Faith is like an exposing of things unseen. We are usually quite unaware of the fact that we are breathing, that our heart is beating, or of eating. If we then decide to regulate our breathing, or our heartbeat, or to follow a special diet, to subordinate them to our conscious mind, that implies emphatically that we are only now making a start, that up till now we have not been doing any of these things. That, needless to say, is a double-dyed, blatant untruth, as if we are trying to get in our alibi in advance. ‘No, no. Where I was – that wasn’t me; I’ve only just now turned up where I am. The reality is that when I was born I, as a human being, cried from fear of breathing, was comforted when my breathing became regular, and fell asleep; then I cried again in a panic when I became hungry, but calmed down when I was given milk.’

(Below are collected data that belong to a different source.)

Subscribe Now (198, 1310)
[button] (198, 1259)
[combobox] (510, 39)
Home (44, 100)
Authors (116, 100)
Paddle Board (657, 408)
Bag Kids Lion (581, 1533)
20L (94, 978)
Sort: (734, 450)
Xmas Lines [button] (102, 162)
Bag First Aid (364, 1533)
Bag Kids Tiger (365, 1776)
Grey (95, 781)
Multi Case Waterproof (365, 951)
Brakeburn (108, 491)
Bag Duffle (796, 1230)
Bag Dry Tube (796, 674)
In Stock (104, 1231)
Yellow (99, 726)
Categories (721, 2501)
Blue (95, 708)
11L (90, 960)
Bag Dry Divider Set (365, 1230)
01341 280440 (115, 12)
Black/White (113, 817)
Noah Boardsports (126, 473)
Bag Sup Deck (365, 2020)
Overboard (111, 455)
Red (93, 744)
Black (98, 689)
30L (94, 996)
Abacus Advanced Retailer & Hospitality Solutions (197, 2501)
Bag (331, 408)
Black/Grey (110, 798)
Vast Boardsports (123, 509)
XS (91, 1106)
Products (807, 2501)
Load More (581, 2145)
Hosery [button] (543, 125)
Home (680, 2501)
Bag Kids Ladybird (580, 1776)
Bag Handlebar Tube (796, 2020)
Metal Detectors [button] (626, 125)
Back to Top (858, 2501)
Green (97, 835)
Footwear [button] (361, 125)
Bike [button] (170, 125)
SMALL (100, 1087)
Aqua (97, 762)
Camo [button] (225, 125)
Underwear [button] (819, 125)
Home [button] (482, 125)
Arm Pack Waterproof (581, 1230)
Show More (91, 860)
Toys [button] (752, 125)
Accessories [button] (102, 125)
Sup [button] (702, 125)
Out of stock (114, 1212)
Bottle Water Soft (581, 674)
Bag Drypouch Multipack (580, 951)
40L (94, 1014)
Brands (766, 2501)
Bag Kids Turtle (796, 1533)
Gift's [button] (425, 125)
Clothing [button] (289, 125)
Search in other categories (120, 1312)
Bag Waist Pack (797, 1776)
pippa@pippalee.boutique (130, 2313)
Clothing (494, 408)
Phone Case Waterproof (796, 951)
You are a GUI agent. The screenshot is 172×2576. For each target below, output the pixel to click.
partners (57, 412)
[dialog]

But all that was not yet in metric space; it was still in the forest, inside matter and, before that, inside my mother. Respiratory gymnastics and dietary concerns already belong to metric space. An unnecessary binding, an overly metric approach to the things of the forest, a complicated entangling that fetters mind and body – they all have a beginning, so they will all have an end. The practising of unceasing prayer does not fetter but unfetters our breathing. It does not unfetter it in the sense of some ridiculous ‘expansion and liberation of breathing’, which is only going to lead to hyperventilation of the lungs and ultimately to deranging the way they work, but in the sense of leaving the body to do what the body does well. The God with whom people converse in prayer is, after all, that same God who created the body the way it is. We do not know exactly how that is, but we know that as it is we can offer it to the service of God. We are not conversing with God in order to convey our thoughts to him, because he undoubtedly already has plenty of thoughts of his own, but in order to make our confession, to offer ourselves sincerely: look, this is me. People speak to God with their whole being, just as they are, with their whole existence, their very presence. So they do, ladies and gentlemen.